Poor nutrition is one possible, treatable cause of premature greying.

Some researchers claim stress might contribute to human hair turning white, and have suggested removing anxiety might restore the pigmentation process - at least for a while.

Other research suggests genetics, or our DNA, partly determines when we go grey.

While some prefer to hide grey hair with dye, others embrace it. Some even choose to get ahead of nature, and prematurely colour hair silver, white or grey.

According to Glamour Magazine, silver hair is "the spring hair colour trend that the cool girls are rocking".

"We've spotted one shade, in particular, taking off. Oyster grey is the fresh, breezy, pearlescent colour trend that's cropping up all over Instagram," the article says.

One hairstylist, Luke Hersheson, recently told British Vogue: "At one point it was a big no-no to have grey hair, but now we don't equate grey hair with being 'old' - so many people are doing it.

"Post-lockdown, there is a feeling of liberty - many got into a grey hair rut because they couldn't see their colourists, but came out of the other side and actually enjoyed the change."

Experts advise against plucking out 'rogue' grey hairs. It won't stop the next one that grows from the same follicle from being grey. If you damage the hair follicle, it may be hard for new hair to grow, meaning you could be left with less hair or even bald patches.
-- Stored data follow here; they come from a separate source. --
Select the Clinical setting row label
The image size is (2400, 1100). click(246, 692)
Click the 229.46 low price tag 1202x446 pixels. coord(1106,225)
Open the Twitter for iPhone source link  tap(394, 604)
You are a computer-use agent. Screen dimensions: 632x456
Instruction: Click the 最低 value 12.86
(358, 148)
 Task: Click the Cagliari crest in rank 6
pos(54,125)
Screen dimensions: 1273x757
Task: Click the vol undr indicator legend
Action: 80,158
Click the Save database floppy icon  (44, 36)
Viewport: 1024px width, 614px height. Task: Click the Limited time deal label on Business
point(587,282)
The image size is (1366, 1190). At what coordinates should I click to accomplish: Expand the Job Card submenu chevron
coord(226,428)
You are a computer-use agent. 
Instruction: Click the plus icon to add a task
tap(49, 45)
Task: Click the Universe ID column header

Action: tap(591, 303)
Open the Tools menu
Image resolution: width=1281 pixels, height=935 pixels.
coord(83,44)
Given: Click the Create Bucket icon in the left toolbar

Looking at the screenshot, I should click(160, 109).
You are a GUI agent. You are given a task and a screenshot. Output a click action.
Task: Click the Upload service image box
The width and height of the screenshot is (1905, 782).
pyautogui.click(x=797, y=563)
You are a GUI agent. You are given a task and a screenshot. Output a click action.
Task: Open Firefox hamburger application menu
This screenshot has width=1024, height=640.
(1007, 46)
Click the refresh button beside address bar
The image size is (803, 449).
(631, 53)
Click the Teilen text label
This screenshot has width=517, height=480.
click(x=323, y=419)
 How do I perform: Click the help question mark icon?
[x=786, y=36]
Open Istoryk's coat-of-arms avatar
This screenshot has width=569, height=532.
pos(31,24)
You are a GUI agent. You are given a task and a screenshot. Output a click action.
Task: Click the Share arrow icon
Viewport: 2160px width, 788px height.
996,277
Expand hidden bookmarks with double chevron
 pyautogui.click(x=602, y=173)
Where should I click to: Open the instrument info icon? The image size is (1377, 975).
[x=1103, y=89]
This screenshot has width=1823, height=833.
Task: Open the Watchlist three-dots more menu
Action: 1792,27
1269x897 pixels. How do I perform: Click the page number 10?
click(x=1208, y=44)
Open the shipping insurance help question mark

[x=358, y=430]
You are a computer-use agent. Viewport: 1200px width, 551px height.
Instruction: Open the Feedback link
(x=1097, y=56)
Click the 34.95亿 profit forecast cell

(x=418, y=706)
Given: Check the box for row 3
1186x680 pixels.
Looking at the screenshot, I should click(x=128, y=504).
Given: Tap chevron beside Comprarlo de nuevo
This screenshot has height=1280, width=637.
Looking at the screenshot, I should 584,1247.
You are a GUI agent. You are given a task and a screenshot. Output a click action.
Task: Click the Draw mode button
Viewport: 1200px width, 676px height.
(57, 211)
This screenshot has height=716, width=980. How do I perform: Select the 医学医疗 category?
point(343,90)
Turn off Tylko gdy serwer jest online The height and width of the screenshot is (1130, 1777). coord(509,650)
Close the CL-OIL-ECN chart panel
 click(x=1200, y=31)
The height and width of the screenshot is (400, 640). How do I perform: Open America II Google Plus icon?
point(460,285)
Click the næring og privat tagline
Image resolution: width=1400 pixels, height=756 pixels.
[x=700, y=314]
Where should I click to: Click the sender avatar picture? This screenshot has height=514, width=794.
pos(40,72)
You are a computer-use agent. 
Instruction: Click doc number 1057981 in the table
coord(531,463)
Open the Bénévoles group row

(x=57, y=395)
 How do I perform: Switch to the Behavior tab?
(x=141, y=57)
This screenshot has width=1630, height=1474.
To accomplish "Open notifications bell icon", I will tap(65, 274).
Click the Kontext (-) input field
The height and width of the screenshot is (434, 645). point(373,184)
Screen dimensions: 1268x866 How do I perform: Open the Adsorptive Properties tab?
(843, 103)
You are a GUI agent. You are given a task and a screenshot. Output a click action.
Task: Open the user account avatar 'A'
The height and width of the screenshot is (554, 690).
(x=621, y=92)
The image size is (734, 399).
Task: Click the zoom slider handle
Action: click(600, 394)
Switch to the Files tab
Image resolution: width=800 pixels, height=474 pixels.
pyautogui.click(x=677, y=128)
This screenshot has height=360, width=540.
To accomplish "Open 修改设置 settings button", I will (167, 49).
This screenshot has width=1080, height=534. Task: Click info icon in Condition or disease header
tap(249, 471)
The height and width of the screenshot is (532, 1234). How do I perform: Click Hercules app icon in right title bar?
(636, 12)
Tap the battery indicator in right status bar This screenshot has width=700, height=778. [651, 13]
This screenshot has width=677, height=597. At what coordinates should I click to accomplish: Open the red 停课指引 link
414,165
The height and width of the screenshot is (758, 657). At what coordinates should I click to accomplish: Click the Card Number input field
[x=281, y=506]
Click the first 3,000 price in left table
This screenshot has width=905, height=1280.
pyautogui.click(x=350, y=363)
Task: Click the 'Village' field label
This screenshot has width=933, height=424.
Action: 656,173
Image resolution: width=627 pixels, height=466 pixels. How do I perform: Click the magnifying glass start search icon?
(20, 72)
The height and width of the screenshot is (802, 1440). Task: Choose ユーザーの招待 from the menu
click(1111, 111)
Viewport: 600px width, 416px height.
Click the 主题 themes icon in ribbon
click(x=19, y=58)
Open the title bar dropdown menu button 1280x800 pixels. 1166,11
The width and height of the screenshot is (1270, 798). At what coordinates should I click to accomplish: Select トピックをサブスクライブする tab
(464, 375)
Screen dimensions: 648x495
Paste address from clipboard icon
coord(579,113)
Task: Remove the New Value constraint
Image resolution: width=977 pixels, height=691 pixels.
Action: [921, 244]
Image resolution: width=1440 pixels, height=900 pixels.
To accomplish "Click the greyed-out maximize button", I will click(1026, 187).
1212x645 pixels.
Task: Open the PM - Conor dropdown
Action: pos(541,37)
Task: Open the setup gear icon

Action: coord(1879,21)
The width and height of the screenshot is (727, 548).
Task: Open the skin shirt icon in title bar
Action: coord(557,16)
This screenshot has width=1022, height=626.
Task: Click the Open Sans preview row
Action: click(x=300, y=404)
Dr Leila Asfour from the British Association of Dermatologists told the BBC work on hair colour was big business: "The global hair colour market is projected to attain a value of $33.7bn by 2030. Clearly there's a demand.

"The obvious implication of this research, when it comes to the general public, is that it means being one step closer to finding a way to reverse our grey hairs.

"But this study's results help the medical field understand better other conditions where these stem cells may have a role - for example, understand the underlying nature of the deadliest skin cancer we treat called melanoma."

It might help with a medical condition called alopecia areata too, where the immune system attacks the hair and causes it to fall out. Sometimes the hair grows back white in these patients, she explained.

And it could give more clues about vitiligo - a skin condition where patients develop white skin patches. Scientists have tried surgically placing hair follicles in the affected areas to help regenerate the colour from the pigment found in the hair follicle.

"More research is needed," Dr Asfour says.

Dr Yusur Al-Nuaimi from the British Hair and Nail Society said scalp health was important for supporting good head hair growth, especially as we age.

"The recent study in mice adds to our understanding of the hair follicle and how the pigment-producing cells function. We are already discovering more about the potential of stem cell therapies for conditions including hair loss and studies such as this one, with new findings about the colour-producing cells, may lead to an array of future treatment options for our patients."